German-Israeli research tackles deadly Ebola disease

A recent outbreak in West Africa killed over 11,000 people.

The glycoprotein spike complex of the Ebola virus bound by a neutralizing antibody isolated from a vaccinated individual. Surface representations in grey and pink show the two distinct submits that make the trimeric Ebola spike complex. The heavy and light chains of the neutralizing antibody are sho (photo credit: RON DISKIN/WEIZMANN INSTITUTE)
The glycoprotein spike complex of the Ebola virus bound by a neutralizing antibody isolated from a vaccinated individual.
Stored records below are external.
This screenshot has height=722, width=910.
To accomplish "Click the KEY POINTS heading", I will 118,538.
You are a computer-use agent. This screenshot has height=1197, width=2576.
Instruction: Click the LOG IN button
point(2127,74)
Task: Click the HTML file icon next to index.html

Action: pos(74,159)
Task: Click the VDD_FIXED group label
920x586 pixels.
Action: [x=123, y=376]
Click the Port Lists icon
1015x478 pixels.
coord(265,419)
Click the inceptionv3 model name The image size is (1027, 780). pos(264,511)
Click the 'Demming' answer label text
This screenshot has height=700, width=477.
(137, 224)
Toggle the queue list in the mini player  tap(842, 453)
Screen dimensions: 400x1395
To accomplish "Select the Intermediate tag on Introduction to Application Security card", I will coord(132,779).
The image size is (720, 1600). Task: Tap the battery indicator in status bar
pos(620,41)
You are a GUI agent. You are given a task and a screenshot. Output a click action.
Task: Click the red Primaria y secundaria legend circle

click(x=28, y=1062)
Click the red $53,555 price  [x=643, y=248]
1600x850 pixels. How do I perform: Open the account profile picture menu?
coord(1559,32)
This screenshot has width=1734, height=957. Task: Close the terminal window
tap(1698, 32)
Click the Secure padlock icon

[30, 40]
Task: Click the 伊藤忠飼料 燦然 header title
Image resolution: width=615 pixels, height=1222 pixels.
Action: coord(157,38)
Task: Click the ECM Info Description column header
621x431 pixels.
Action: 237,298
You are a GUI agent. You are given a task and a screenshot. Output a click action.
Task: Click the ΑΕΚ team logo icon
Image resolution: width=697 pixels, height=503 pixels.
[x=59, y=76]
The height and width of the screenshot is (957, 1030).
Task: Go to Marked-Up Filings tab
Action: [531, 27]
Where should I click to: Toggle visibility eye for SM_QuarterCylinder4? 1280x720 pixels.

Surface representations in grey and pink show the two distinct submits that make the trimeric Ebola spike complex. The heavy and light chains of the neutralizing antibody are sho
(photo credit: RON DISKIN/WEIZMANN INSTITUTE)
A group of Israeli and German scientists has joined forces to defeat Ebola, one of the deadliest contagious diseases of the 21st century.
 
A Weizmann Institute of Science lab recently started to work with a research team in Cologne, Germany, to gain a better understanding of how the vaccination against the virus affects the immune system.
 
“These vaccines -- made by recombinant methods that attach an Ebola protein to a harmless virus -- are hard to produce, and thus there is not enough of them to vaccinate an entire population,” explained Ron Diskin of Weizmann’s Structural Biology Department.
 
“In addition, the civil strife in some areas where Ebola is rampant today, the facts that it is often needed in villages that are hard to reach and that because of its scarcity, the vaccine tends to be given only to those most closely connected to individuals who are already sick,” he further stated.
 
“Understanding exactly how the immune response is produced following vaccination will not only help refine the vaccine, itself. It can help us understand whether it will work against different strains of the virus or whether the dose given today is the best one,” the scientist added. 
 
The Ebola virus disease (EVD), formerly known as Ebola hemorrhagic fever, is transmitted to people from wild animals and spreads in the human population through human-to-human transmission.
 
According to the World Health Organization, the Ebola fatality rate is around 50%, but it can vary from 25% to 90% in different outbreaks.
 
The 2014-2016 outbreak in West Africa was the largest since the virus first appeared in 1976 in two separate cases in Sudan and Congo. The outbreak killed over 11,000 people, almost all of whom in Liberia, Sierra Leone and Guinea.
 
A new outbreak that started in 2018 is currently affecting eastern Congo and is described by the WHO as “highly complex, with insecurity adversely affecting public health response activities.”
 
The lab of immunologist Florian Klein of the University of Cologne started to study how the immune system of six patients who had received the vaccination against Ebola a year earlier was responding.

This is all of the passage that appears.